“Carta aberta a todas as instituições de Ensino Superior,
Anualmente, milhares de jovens de todo o país ingressam no Ensino Superior. O início do percurso académico traz a si associadas novas realidades e desafios, que obrigam a várias mudanças e adaptações.
Em muitos dos casos significa sair de casa da família, mudar de cidade; em todos construir novos laços de amizade e grupos de amigos, quebrar rotinas e hábitos de anos e enfrentar níveis de exigência e ritmos de trabalho até então desconhecidos.
O investimento colectivo que o país empreende na formação de nível superior, seja por via do Orçamento do Estado – dos nossos impostos – seja pelo enorme esforço financeiro e sacrifício das famílias, assim como a necessidade estratégica de Portugal melhorar os seus níveis de qualificação e o número de diplomados, torna evidente o interesse de todos, enquanto sociedade, em que a transição entre ciclos de estudos, do Ensino Secundário para o Superior, se traduza num processo suave, bem sucedido e que contribua para o sucesso académico.
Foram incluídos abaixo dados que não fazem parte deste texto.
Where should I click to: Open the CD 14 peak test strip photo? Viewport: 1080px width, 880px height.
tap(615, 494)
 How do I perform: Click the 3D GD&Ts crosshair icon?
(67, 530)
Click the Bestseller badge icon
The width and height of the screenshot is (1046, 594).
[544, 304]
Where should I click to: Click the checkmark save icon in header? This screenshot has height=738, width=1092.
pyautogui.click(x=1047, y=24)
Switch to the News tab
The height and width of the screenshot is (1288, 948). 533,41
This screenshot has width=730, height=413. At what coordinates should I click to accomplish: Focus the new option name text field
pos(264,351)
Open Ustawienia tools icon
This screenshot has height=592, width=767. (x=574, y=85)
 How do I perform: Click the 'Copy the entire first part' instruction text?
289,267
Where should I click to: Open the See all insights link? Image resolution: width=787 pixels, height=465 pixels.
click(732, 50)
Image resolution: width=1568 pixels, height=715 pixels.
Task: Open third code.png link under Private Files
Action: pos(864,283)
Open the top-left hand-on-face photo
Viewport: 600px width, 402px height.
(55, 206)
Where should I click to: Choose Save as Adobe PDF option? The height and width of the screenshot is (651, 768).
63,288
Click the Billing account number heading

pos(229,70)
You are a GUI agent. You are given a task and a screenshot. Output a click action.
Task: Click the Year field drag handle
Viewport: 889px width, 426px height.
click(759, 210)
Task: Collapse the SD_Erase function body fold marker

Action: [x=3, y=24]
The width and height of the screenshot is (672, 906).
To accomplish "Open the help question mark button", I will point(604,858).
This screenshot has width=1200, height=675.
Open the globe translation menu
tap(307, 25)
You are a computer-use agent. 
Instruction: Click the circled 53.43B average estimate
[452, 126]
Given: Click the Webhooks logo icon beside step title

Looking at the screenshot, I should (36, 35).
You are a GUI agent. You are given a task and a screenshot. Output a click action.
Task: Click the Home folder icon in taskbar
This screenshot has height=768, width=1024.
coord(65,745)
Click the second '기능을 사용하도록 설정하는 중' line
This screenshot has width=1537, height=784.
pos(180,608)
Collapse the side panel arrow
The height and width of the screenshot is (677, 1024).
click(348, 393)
A recepção e a integração do novo estudante na instituição acolhedora desempenha, neste sentido, uma função primordial na garantia de uma eficaz e feliz adaptação a um ambiente social e educativo inicialmente estranho, complexo e, não poucas vezes, difícil.
Em Portugal, ao contrário do que sucede em vários outros países em que o Ensino Superior também está massificado, as instituições de Ensino Superior universitário e politécnico não ocupam o papel central de integração do estudante na vida académica, fazendo com que os grupos e organizações promotoras de actividades praxistas não só tenham disputado esse terreno como nele se tenham cimentado, reivindicando hoje para si o papel de agente integrador, muitas vezes exclusivo, na comunidade estudantil e académica.
Esta realidade foi-se conjugando com a multiplicação da denúncia pública de casos de violência física, psicológica e simbólica associadas às actividades de praxe. Alguns destes abusos, relatados, ao longo dos últimos anos, pelos meios de comunicação social, deram visibilidade a um fenómeno em que, afinal, o que parecia ser excepção à regra revela ser a própria regra.
Sendo certo que nenhum estudante é formal ou legalmente obrigado a frequentar as actividades de praxe, seja em que faculdade ou escola superior for, a pressão para aderir é muitas vezes muito forte e em si mesma uma violência, e a ausência de outros mecanismos integradores é um facto. Em democracia, deve haver sempre lugar à escolha, mas só é possível escolher se houver opção, ou seja, alternativas consistentes.
Assim, instamos todas as equipas dirigentes das Universidades, Politécnicos, faculdades e escolas superiores a criar, com carácter duradouro, actividades de recepção e de integração dos novos estudantes e das novas estudantes, ao longo do ano lectivo, que configurem uma alternativa lúdica e formativa às iniciativas promovidas pelos grupos e organizações de praxe.
Apelamos também a que as mesmas instituições informem atempada e eficazmente os novos alunos e as novas alunas, por exemplo através do envio de um e-mail ou entregando, no acto da matrícula, um esclarecimento nesse sentido, de que as actividades de praxe não constituem qualquer espécie de obrigação e que não podem ser prejudicadas de nenhuma forma ou ameaçados de qualquer maneira por recusarem participar, devendo ser fornecido um contacto para o qual possam ser endereçadas queixas.”